Easing of measures helped businesses to restart operations.
Philippines’ manufacturing PMI rose to 40.1 in May, from a record low of 31.6 in April, according to IHS Markit’s latest PMI data. Despite the improvement, the reading still shows a sharp deterioration in operating conditions across the manufacturing sector.
Manufacturing conditions across the Filipino goods-producing sector declined steeply in May, whilst output was further stifled by temporary business closures and travel restrictions. Production levels also remained subdued due to lockdown measures.
However, the easing of measures in some regions helped the rate of contraction in production soften from April, as some businesses were able to restart operations.
Nevertheless, employment levels fell sharply, whilst purchases were heavily reduced in May. Businesses largely related the fall to weaker sales and restrictions to output, with many panellists operating with minimal employee numbers.
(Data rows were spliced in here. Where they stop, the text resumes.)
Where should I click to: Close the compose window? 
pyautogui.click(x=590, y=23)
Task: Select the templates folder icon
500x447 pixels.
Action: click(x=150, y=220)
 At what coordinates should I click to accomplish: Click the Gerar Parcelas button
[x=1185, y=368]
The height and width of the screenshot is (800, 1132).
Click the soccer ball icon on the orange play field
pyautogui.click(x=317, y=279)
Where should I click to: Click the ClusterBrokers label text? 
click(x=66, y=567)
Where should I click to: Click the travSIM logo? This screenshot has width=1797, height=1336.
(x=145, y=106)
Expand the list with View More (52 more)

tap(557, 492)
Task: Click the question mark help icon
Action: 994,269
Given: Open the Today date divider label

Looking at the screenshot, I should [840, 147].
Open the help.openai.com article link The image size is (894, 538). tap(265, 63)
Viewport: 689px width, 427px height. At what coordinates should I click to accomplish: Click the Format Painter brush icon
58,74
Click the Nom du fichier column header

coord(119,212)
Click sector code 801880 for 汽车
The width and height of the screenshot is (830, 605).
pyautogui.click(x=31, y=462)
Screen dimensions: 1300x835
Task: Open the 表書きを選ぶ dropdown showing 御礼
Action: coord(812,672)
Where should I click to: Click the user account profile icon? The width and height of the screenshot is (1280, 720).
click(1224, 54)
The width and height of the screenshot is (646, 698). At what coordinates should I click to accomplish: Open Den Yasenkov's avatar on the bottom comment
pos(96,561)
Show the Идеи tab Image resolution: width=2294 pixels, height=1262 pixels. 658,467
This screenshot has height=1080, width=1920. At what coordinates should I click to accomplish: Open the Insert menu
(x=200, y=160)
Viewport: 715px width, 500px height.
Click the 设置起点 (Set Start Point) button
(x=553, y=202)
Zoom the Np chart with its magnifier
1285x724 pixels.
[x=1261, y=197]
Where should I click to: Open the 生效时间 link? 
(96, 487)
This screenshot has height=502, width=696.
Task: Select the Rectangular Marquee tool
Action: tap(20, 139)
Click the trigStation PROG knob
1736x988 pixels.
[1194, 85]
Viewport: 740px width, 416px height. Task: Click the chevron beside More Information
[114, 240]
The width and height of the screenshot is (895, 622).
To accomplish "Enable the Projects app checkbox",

Further, demand for manufactured goods continued to fall during the month as businesses faced weaker sales from both domestic and international markets. In response, firms continued to pare back on purchasing activity and reduce inventory levels.
However, the drop in inventories of raw materials and semi-finished items eased as some manufacturers raised holdings in anticipation of a nationwide lifting of lockdown measures.
On the price front, Filipino goods producers saw the first rise in input costs for three months in May. The overall pace of inflation was also subdued as firms hoped to attract customers with low prices as demand recovered.